## [What you should do]
The lines to return run from the start of the material below through the line holding "Given: Open the Ввести адрес вручную link", both included; please give them back exactly, minus the pictures.

☆ ☆ ☆

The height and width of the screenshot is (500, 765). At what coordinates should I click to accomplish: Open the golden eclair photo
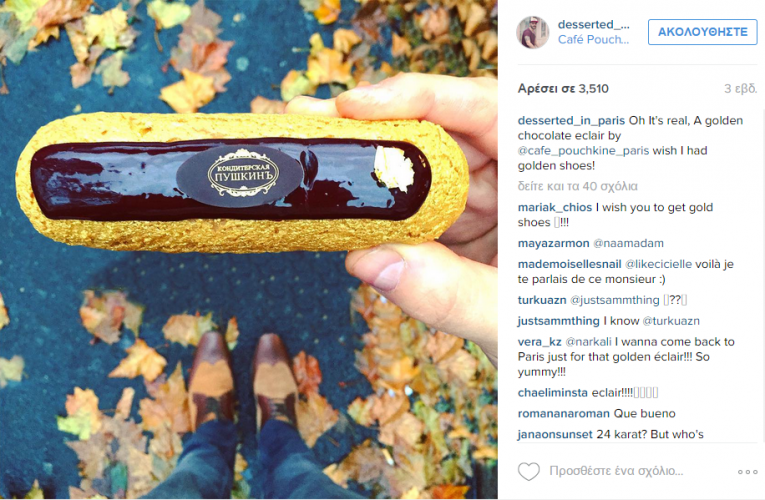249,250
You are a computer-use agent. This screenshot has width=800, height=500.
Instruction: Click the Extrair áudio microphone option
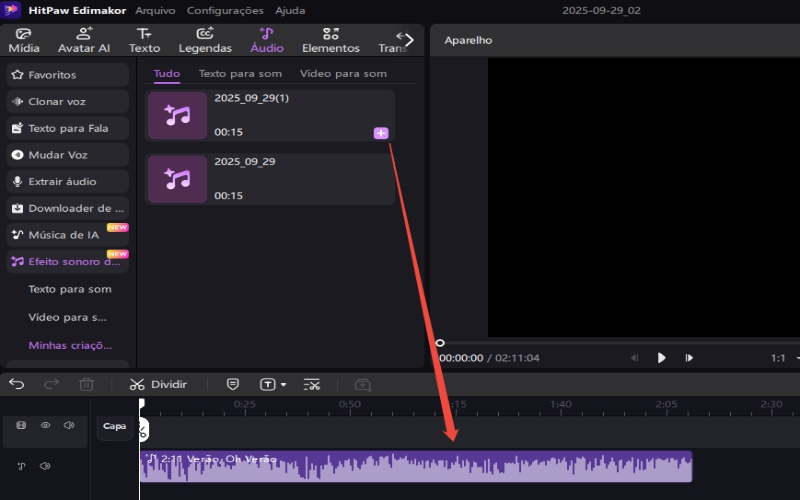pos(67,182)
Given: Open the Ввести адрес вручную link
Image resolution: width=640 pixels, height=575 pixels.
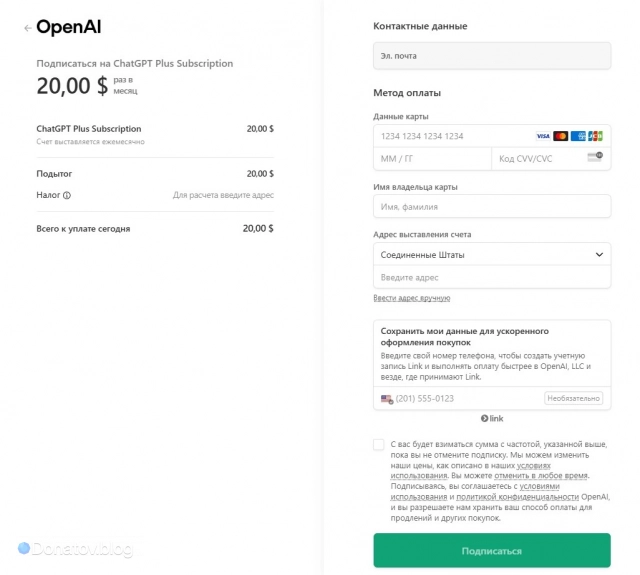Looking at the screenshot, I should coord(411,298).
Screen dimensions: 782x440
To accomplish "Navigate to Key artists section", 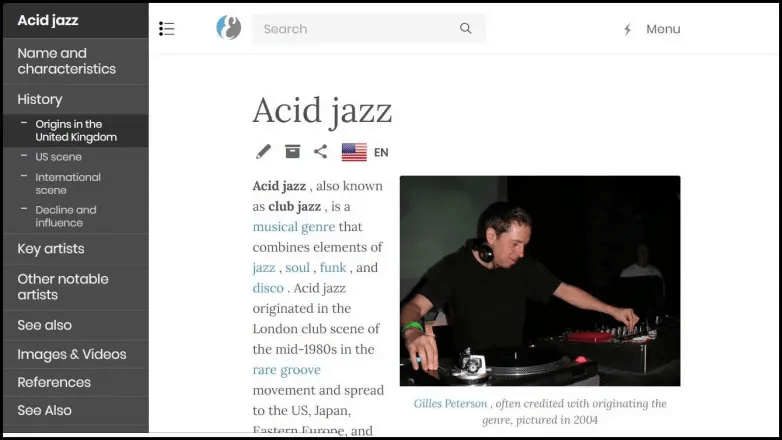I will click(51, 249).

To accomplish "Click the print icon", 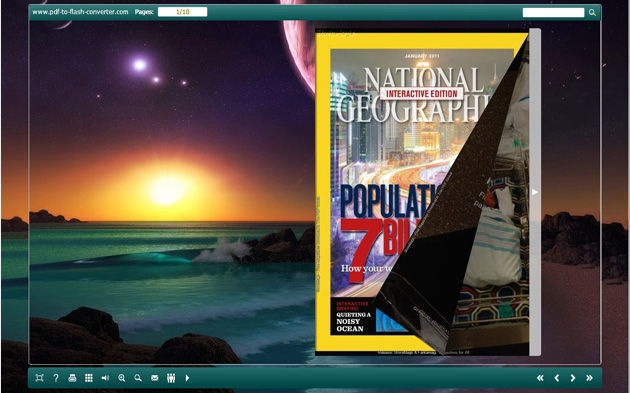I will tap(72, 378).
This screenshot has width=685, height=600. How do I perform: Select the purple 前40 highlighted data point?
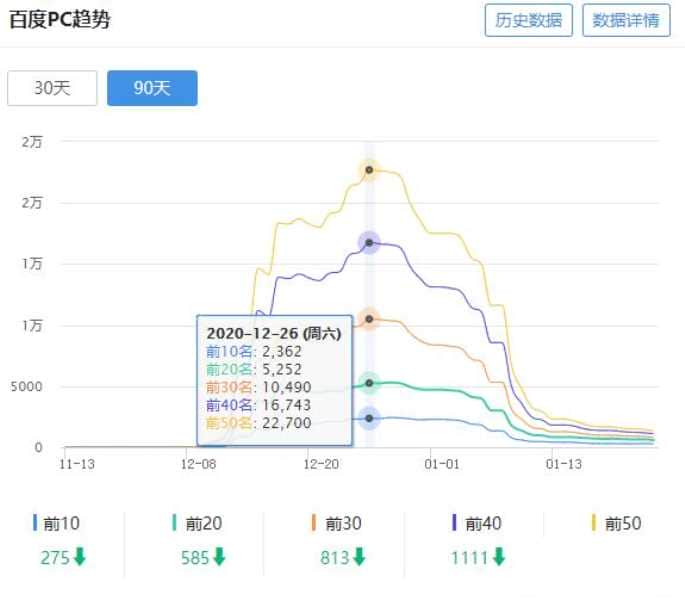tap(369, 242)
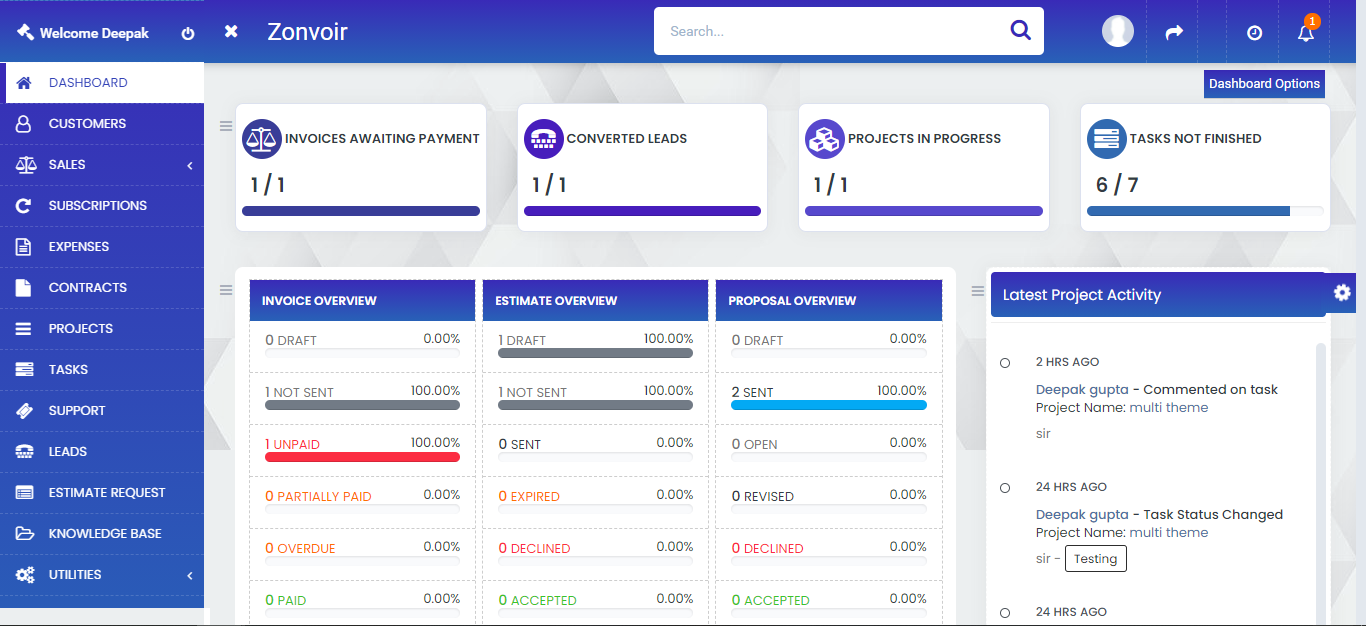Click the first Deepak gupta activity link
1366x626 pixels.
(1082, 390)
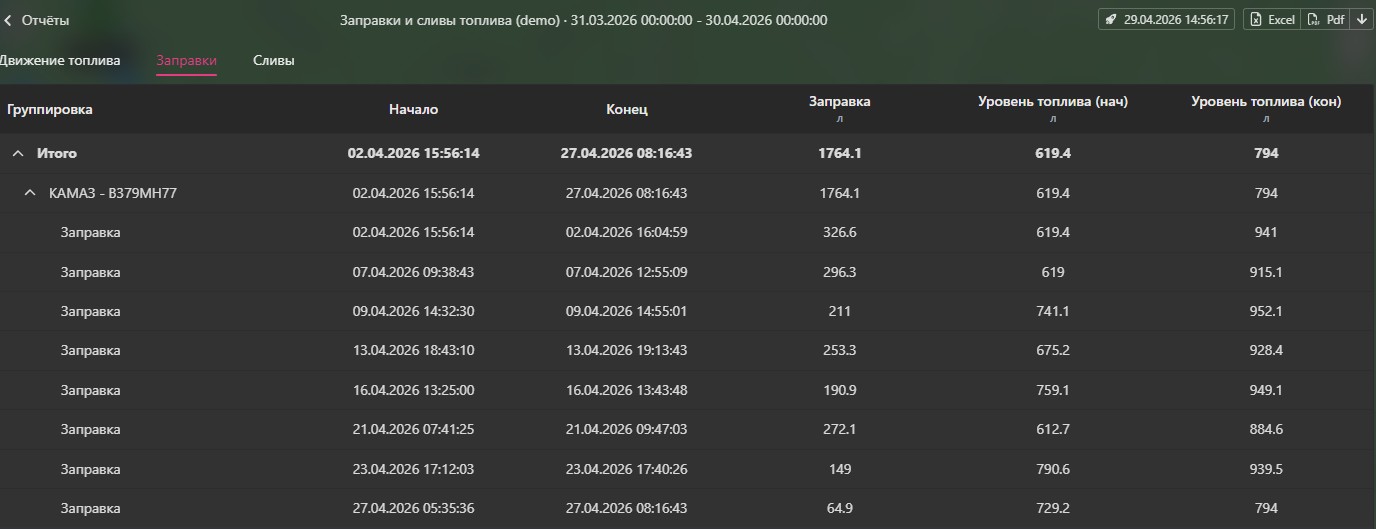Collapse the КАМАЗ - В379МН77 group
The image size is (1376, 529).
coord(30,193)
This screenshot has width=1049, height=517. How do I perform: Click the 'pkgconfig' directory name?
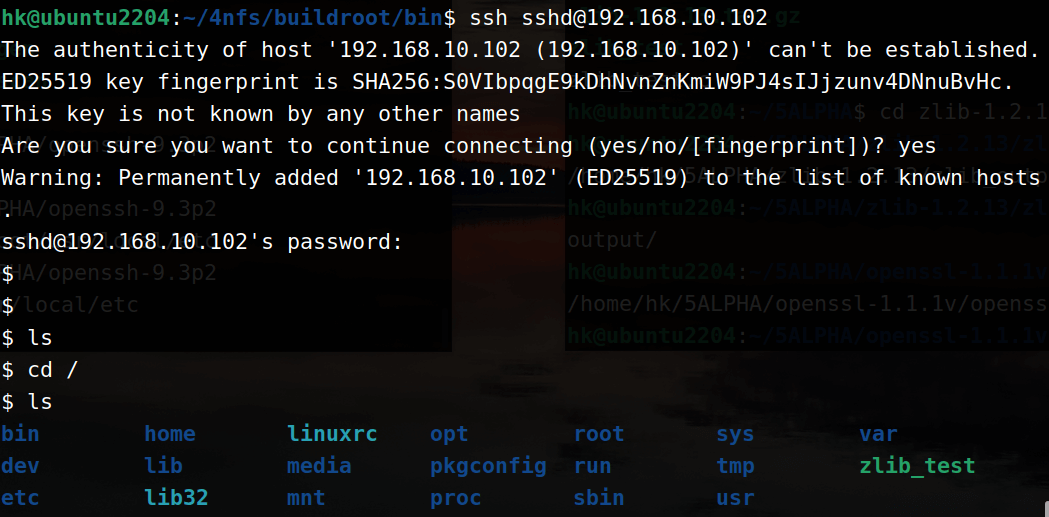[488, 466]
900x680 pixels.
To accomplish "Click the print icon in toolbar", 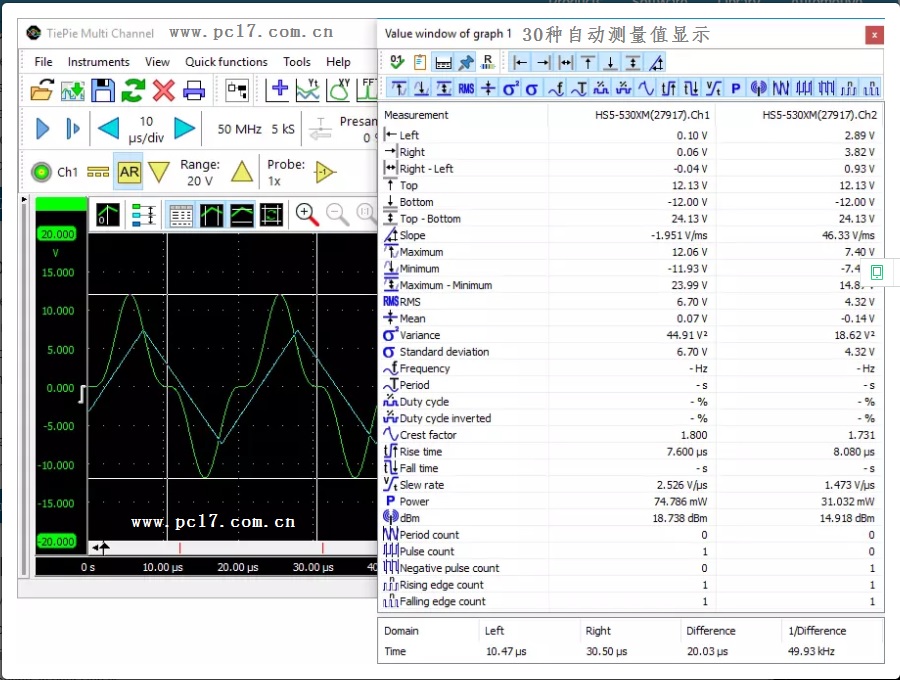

☆ ☆ ☆

## [Answer]
The height and width of the screenshot is (500, 765). At what coordinates should I click to accomplish: Open the golden eclair photo
249,250
You are a computer-use agent. This screenshot has width=800, height=500.
Instruction: Click the Extrair áudio microphone option
pos(67,182)
Given: Open the Ввести адрес вручную link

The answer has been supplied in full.